Sunday, October 14, 2012

cybervoting

Amazingly Massachusetts allowed me to vote by e-mail !!! I had to waive my right to a secret ballot.  I still can't show you my ballot.   Actually I swore I hadn't done so (the idea is that I am especially not allowed to show it to someone in exchange for money for having marked the ellipse he or she likes).   But wait, I still have my ballot -- I scanned it and sent the scan.  I'm not sure the law forbids me from showing someone my ballot after voting by e-mail (or fax but I hate faxing and that's a fact).  Not being sure it is allowed, I will just upload the very official electoraltronic transmission sheet.


Amazing no ?

Also just to go back to one of the many bees in my bonnet, what about the Gallup likely voter filter ?
It worked very well for decades then totally messed up in 2010.  Gallup began reporting results for two filters .. the traditional filter and one which counted more respondents as likely voters (if I understand it basically anyone who said they were going to vote was counted as a likely voter by the looser ad hoc invented during the campaign filter).  The traditional filter  congressional generic ballot poll was a disaster overestimating the Republican margin by 9%.  This was definitely one of the types of polls of which Gallup had been most proud as it had an amazing record of accuracy.

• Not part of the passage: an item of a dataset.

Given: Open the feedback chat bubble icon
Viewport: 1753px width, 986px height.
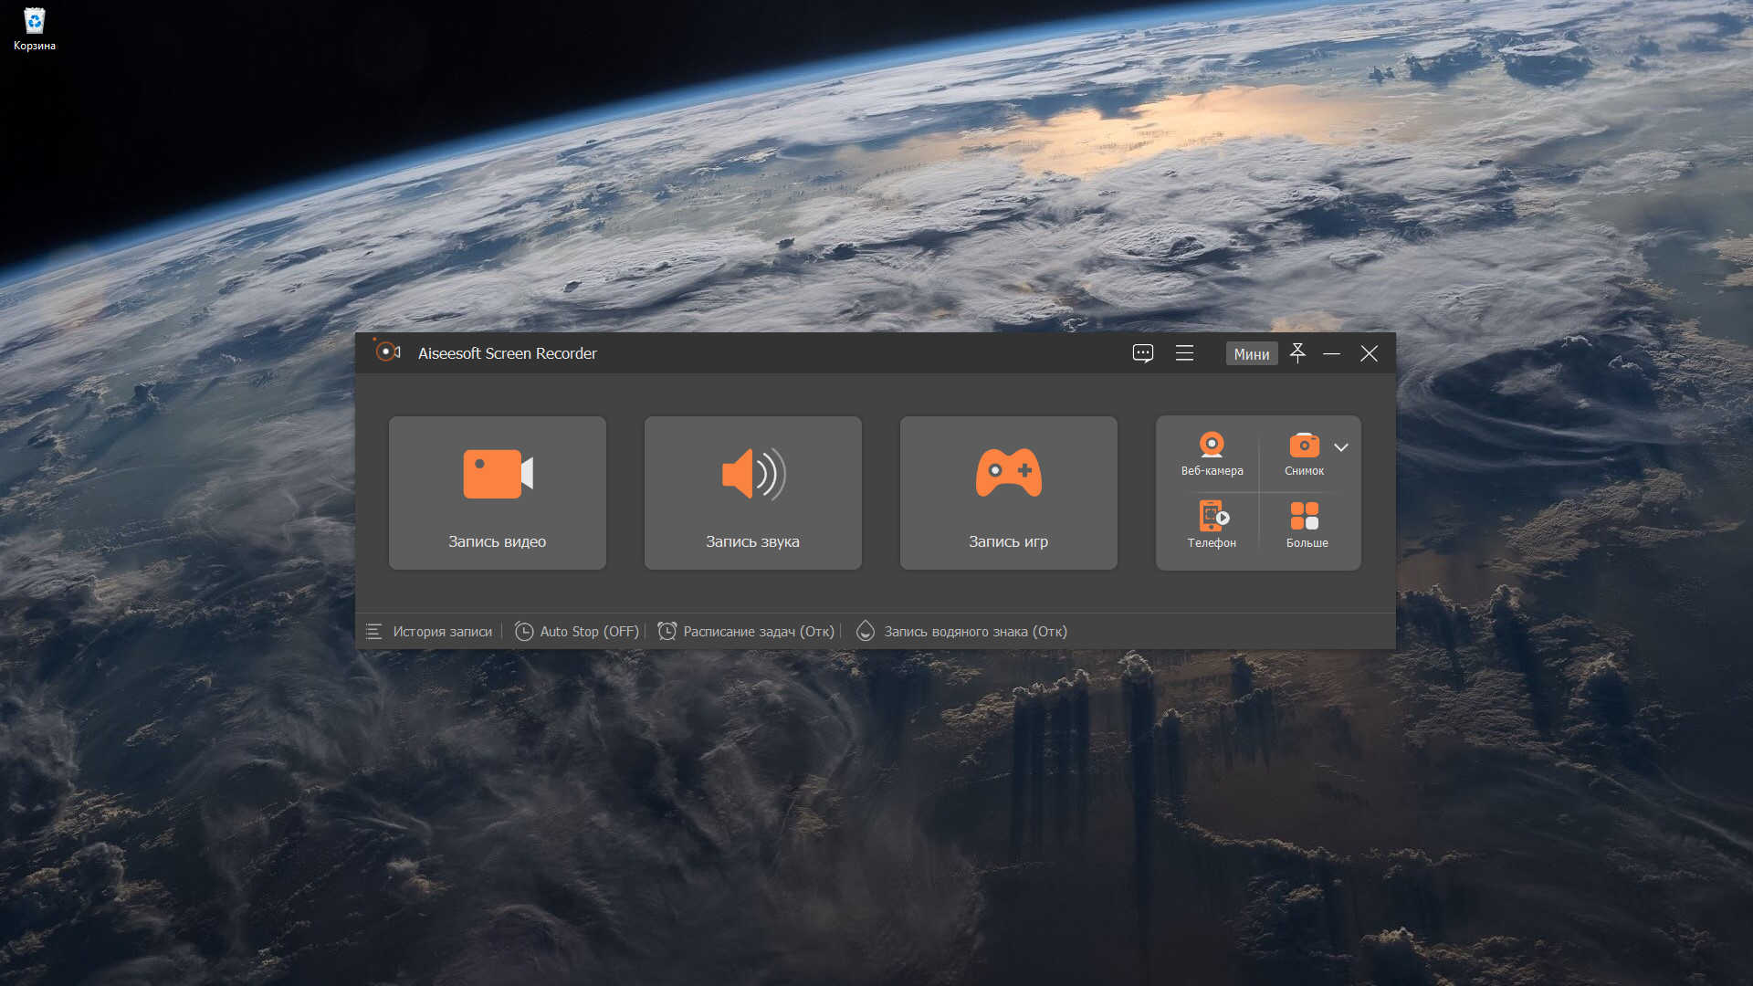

WTF happened ?  Basically I would guess that the filter has always lead to oversampling old people vs young. Back in the good old days when I was young, old people voted for Democrats about as much as young people did (and more than middle aged people did).  In 2010 not so much, so maybe a long lasting problem which didn't mess up the results in the past came home to roost and keep government hands off of its Medicare.

But I want to get deeper in the weeds.  The traditional Gallup likely voter filter consists of 7 questions with yeses required to get in the likely voter sample.  One question is IIRC "have you ever voted in your current polling place before?" and another is something like "do you know where it is?".  This last question obsessed me in 2010 as I guessed that it caused a bias which vanished by election day.  If someone doesn't know where to vote and it is election day their claims that they will certainly vote, are very exited and have been following the campaign must be taken with a grain of salt.  In early October not knowing exactly where to vote mostly means you haven't voted there before -- so people who have recently moved get two almost automatic no's as do people who will, in fact, vote for the first time.

The fact that the bias increased as election day approached meant my face shared the egg which was all over Gallups corporate visage.

But I am stubborn so I have a new theory.  The new theory is that people who will in fact vote count on being able to find out where on the day using google and google maps.  So I decided to see how long it would take me to find out where to vote in person were I in the USA.  It took me three whole minutes to find out that I would vote at 28 Sacramento St and get a google map showing me where that is.

I am quite sure that the last time I voted in person (same voting address as now) I went somewhere else.

So look it could be that someone plans to vote during their lunch break, has no clear idea where at 11:30 and actually votes.  I don't think it used to be that way.

Gallup is going to have to gallup much faster to keep up with all this newfangled technology.